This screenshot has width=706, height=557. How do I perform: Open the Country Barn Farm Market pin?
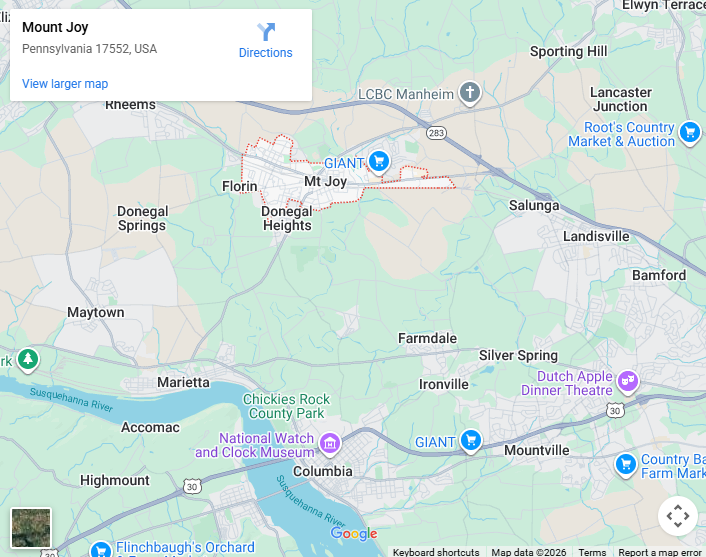tap(626, 464)
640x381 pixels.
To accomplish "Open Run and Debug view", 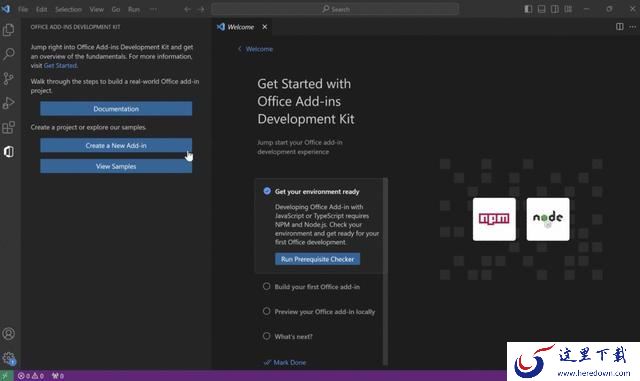I will coord(9,103).
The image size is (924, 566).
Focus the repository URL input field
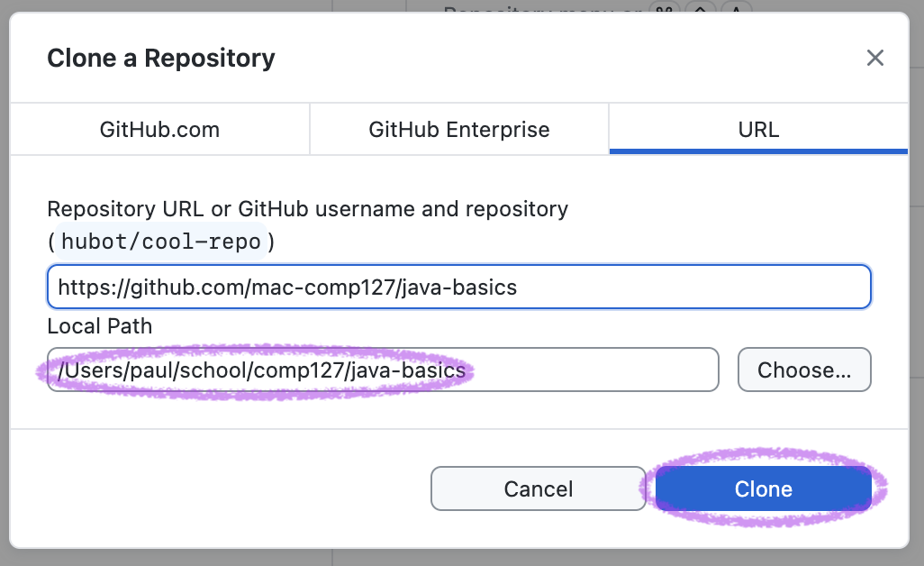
○ ○ ○ ○ ○
== REQUIRED WORK ==
Pictures should be omitted. Please return exactly the lines from the line that holds "The image size is (924, 566)." through the end of the records.

== COMPLETED EXERCISE ==
The image size is (924, 566).
Focus the repository URL input field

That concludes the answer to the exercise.